Paying for respite care in Wales
Find out about payment or funding arrangements for different respite care options in Wales.
Financial assessment in Wales
Charges for respite care can vary. With local authorities, some respite care services may be provided free of charge. Other services may have a cost that will be charged to the person with dementia. The local authority will assess the person’s financial situation to decide whether or not they should pay, and if so, how much. This is called a ‘financial assessment’.
If after a financial assessment a person with dementia is funding the respite care themselves, they can contact the organisation providing the respite care directly. They should ask questions about availability and cost. You may be able to help them with this, by making sure that they know the questions to ask.
If the local authority is funding the respite care there may be a limit on what they will pay. Their priority will be to meet the person’s needs at the lowest cost. For example if a care home is cheaper than 24-hour live-in care, the local authority is likely to choose this option.

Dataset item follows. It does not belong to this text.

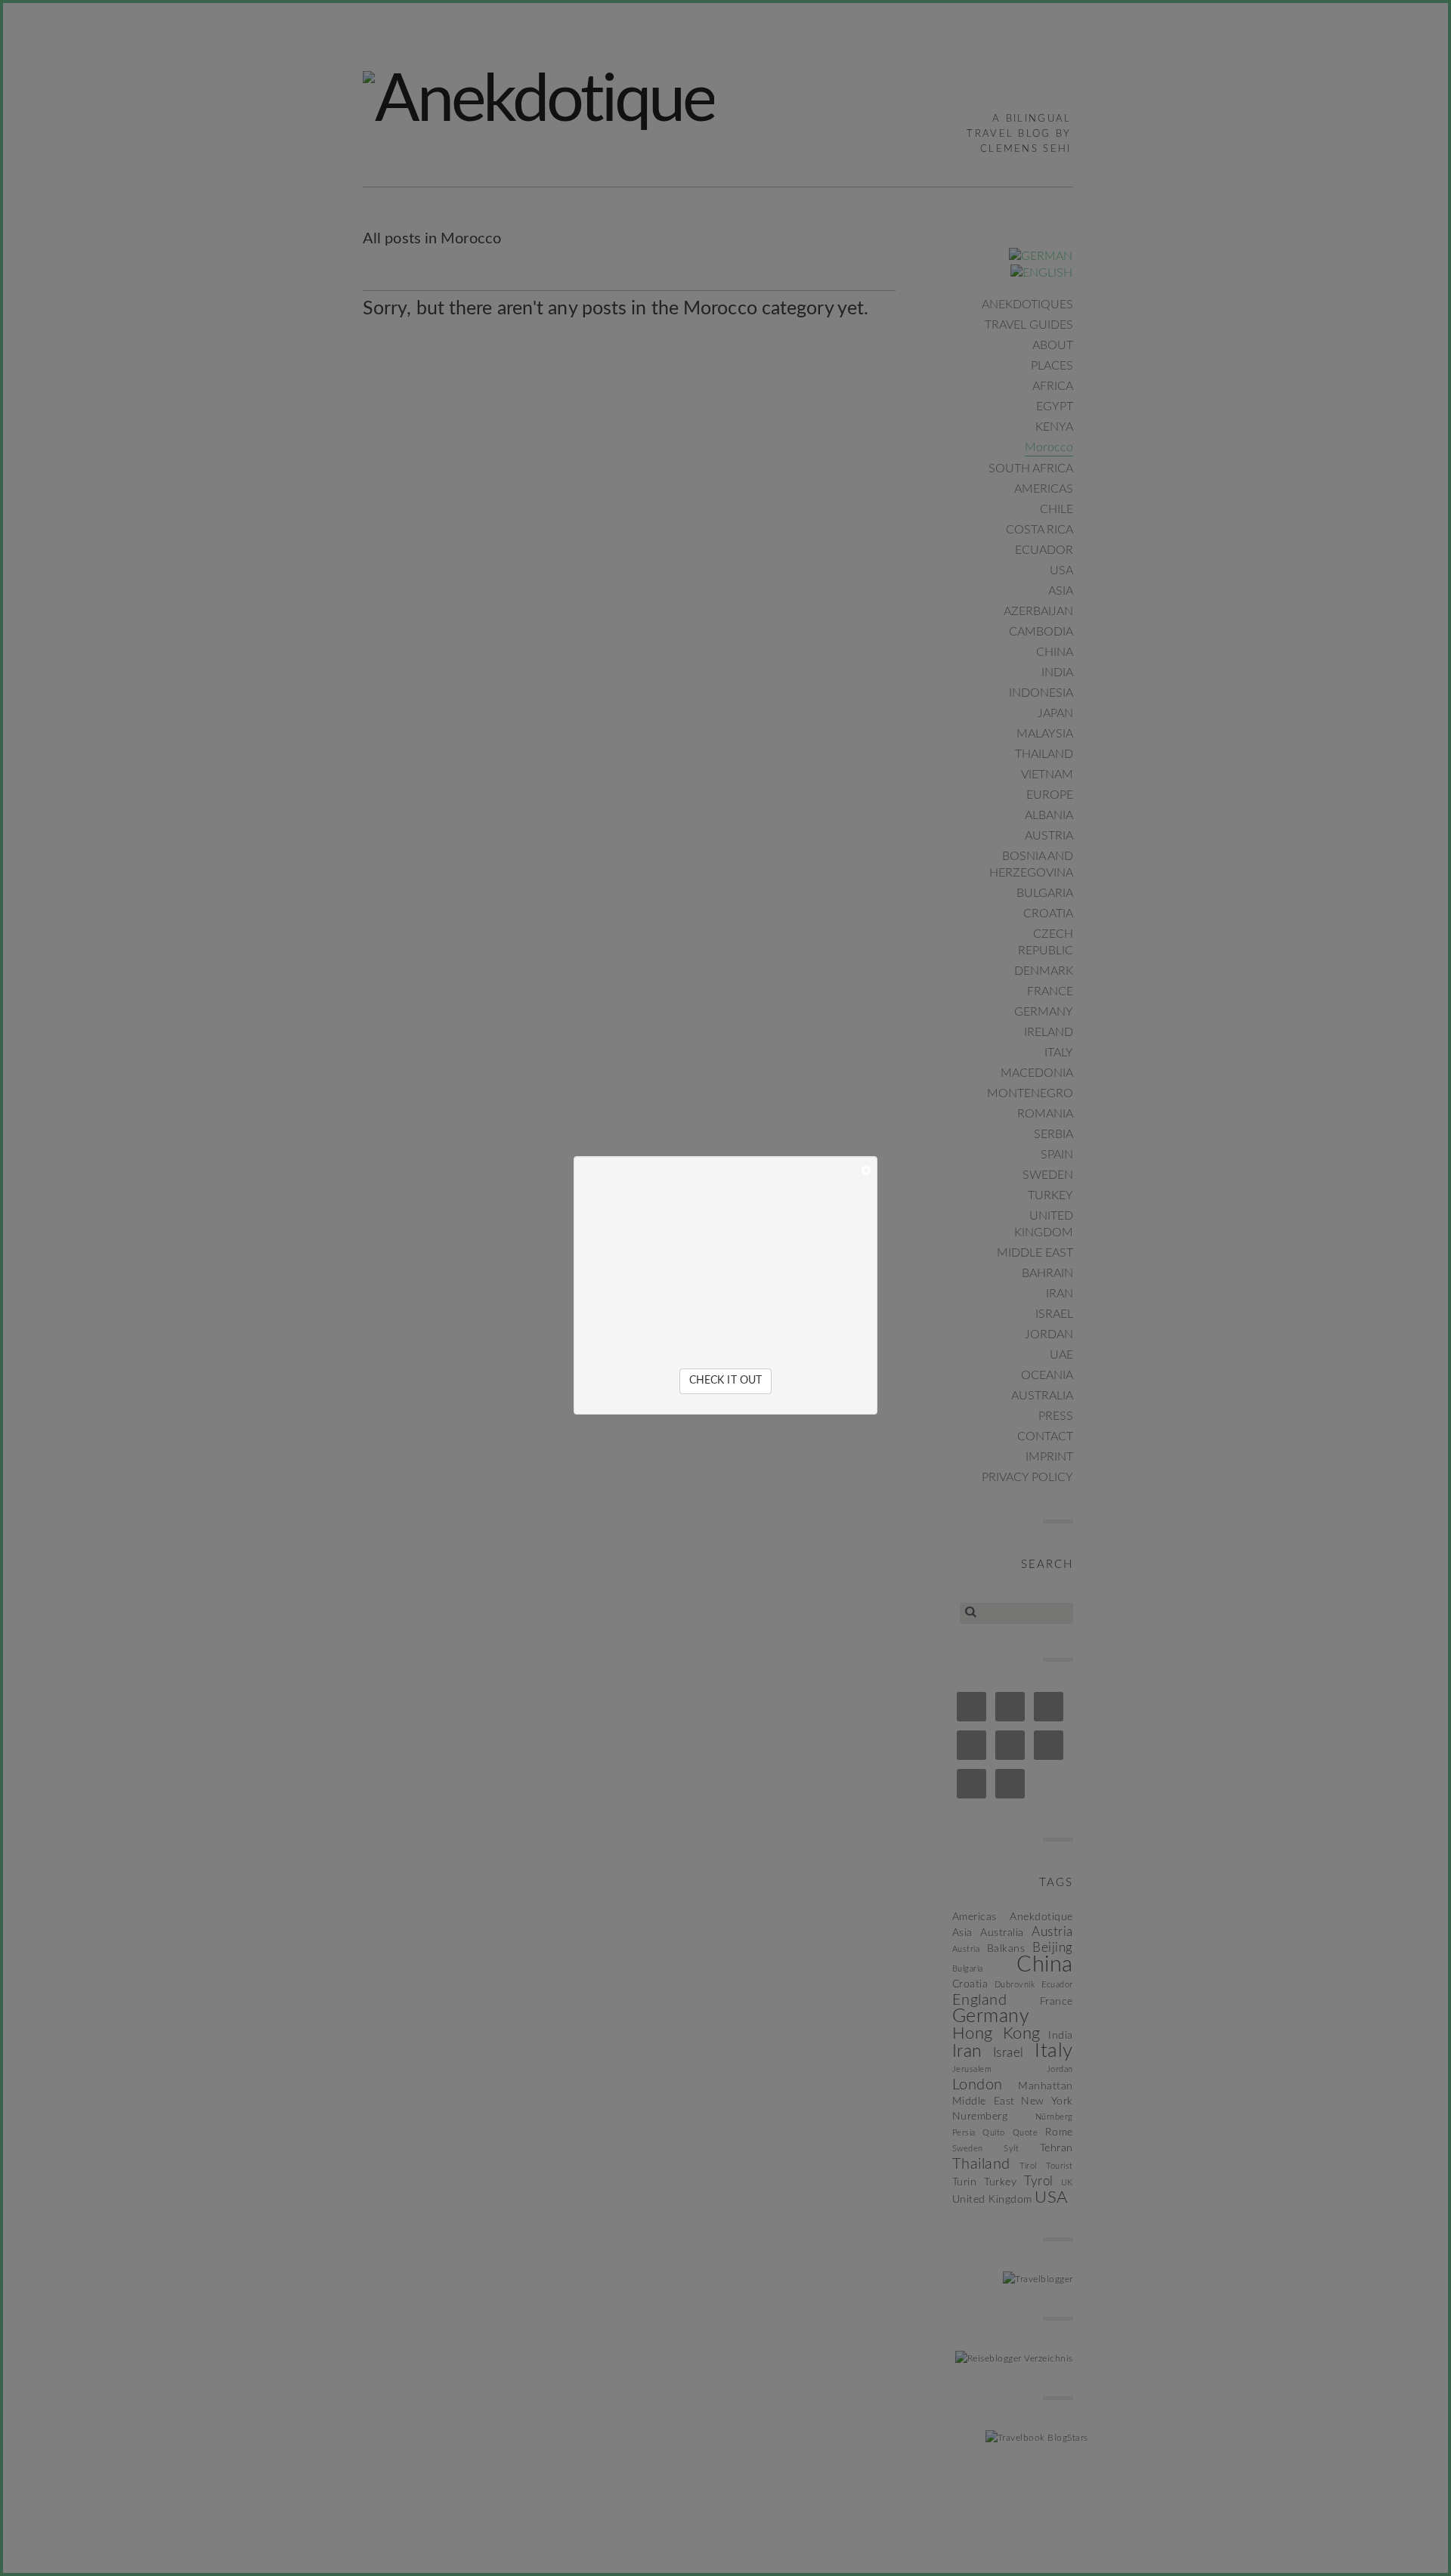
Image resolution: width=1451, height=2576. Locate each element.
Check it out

However, any decision cannot be based on cost alone. It must be based on the needs and choices of you and the person you care for, and the local authority must discuss the arrangements with you both.
A person who goes into a care home for up to eight weeks is known as a ‘short-term resident’. Short-term residents should be charged as if they are receiving care services in their own home, rather than in a care home. The amount should take account of the person’s circumstances, such as their income and any costs related to their condition (for example extra heating or laundry costs). The local authority must always leave the person with enough money to run their household. There is also a maximum weekly charge they can apply, as with homecare.
If a person goes into a care home for more than eight weeks, they are usually known as a ‘temporary resident’ and their financial assessment for respite care will be different. It will follow similar rules to an assessment for permanent care. However, there are key differences. For example, it will not take into account the person’s main or only home.
Care at home
If respite care is provided in the person’s own home, the local authority can ask the person with dementia to pay a ‘reasonable’ amount toward the cost. As with short-term stays in care homes, the person must be left with enough money to continue to run their home and to live.
A maximum weekly charge applies to homecare, but you won’t necessarily have to pay the maximum amount. It will depend on your savings, income and how much the care costs.
Paying for care and support in Wales
Read more about various ways to pay for respite care, and the amounts you might be expected to pay.
If the person with dementia has had a care needs assessment, the local authority’s social services team will work out the amount of money that will meet the person’s needs.
A person with dementia who is receiving funds from the local authority may decide to receive this as a direct payment. A direct payment aims to give people greater choice over how they spend their money to meet their needs.
Examples of what a direct payment can be used for include:
- employing a personal assistant
- taking a holiday with a carer
- paying for respite care in a care home (for up to four weeks in any 12-month period).
As a carer, your support needs can be paid for by the local authority as a direct payment, depending on a financial assessment. You could use the direct payment in a number of different ways, such as hiring a paid carer from an agency (for example, to help with shopping trips) or paying for a supported holiday or for education.
Your local authority can give you information on direct payments and eligibility.
Other types of funding
You, or the person you care for, may be able to get help with respite care funding from a charity, grant-making trust or benevolent fund. Ex-service organisations, as well as organisations that support people who have been employed in certain jobs or industries may also help. Your local carers’ centre can advise on what is available locally.
There may also be national organisations that can help. Turn2Us can give you more information on this – see Other resources.
If you receive Carer’s allowance, your entitlement to this may continue for up to 12 weeks if the person you care for enters respite care. However, it may end sooner than this if the person goes into a care home. This is because, for you to be eligible for Carer’s allowance, the person must be receiving a ‘qualifying benefit’ – either Disability living allowance (DLA), Personal independence payment (PIP) or Attendance allowance (AA).
Any benefits the person receives will stop 28 days after they go into a care home. Your Carer’s allowance will continue until their entitlement to the qualifying benefit they get stops.
You should speak to the Carer’s Allowance Unit to discuss any change of circumstances that’s likely to affect your benefit or if you need more information about Carer’s allowance. Your local Citizens Advice or Age Cymru will be able to help you with this – see Other resources.